But there was no logic at the corner of Rue Alibert and Rue Bichat, where the shooting began Friday night. Le Carillon, a traditional French cafe run for 41 years by a Kabyle family from Algeria, was attacked. So was Le Petit Cambodge, a trendy Cambodian spot where it was often hard to get a table. At the two restaurants and their outdoor terraces that faced each other, 15 died.

On an opposite corner, the Maria Luisa — a pizzeria with its own equally defenseless sidewalk seating — was not targeted.
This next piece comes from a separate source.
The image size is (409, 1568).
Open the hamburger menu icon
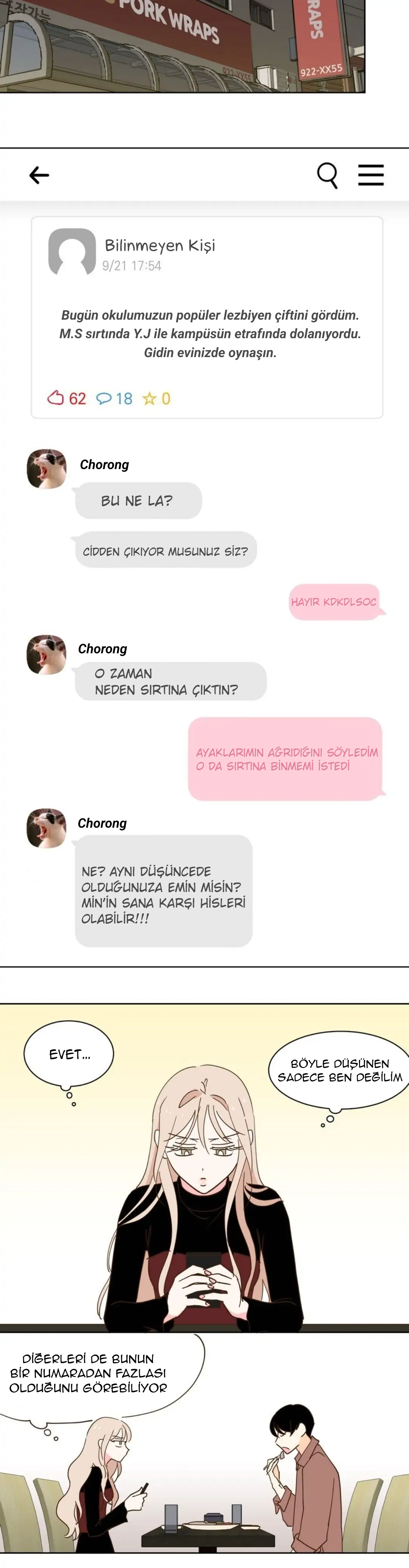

[Maps: Where the Paris attacks occurred]

The neighborhood surrounding these restaurants may have been chosen because of its reputation for diversity and tolerance, people here believe. But the particular businesses appear, rather, to have been victims of chance, easily targeted by fast-moving shooters traveling by car and singled out more for their open-air terraces than for their owners’ identities.

“I can’t explain it. Really, I can’t,” said Dalila Boukerna, 40, whose uncle owns Le Carillon. She was visiting the restaurant and the family home above it Sunday, as she has for many Sundays since she was a child. The chalkboards were still advertising happy hour, from 6 to 8 p.m., and traditional charcuterie plates.

But on this day, hundreds of mourners pressed toward the terrace for a view of a makeshift memorial that has been erected since Friday night — one bouquet at a time.

[In Paris, a soccer game, an Asian dinner, a concert — and then terror]

The politics of the neighborhood here are progressive, and many residents have objected to French involvement in Syria. That fact would seem to make the area an odd target for terrorists who also oppose European meddling in the Middle East. But these chosen sites, as the ISIS statement suggested, were more abhorrent to the attackers for their culture than their politics. These are places where beer is served, where men and women dance together, where religions and cultures mix.

“We are everything they hate,” said Claude Dibiase, 55, who lives across the street from Le Carillon. “It was symbolic, the three kinds of locations. The Bataclan — that’s music. The Stade de France — sports. And here, this is pleasure.”

Experts say the particular venues were probably chosen because they offered the attackers a chance to maximize casualties and fear.

“They picked a nice ­cross-section of basic, everyday life,” said Patrick M. Skinner, a former CIA case officer who is director of special projects for the Soufan Group, a New York-based intelligence firm. “And they want to terrorize basic, everyday life.”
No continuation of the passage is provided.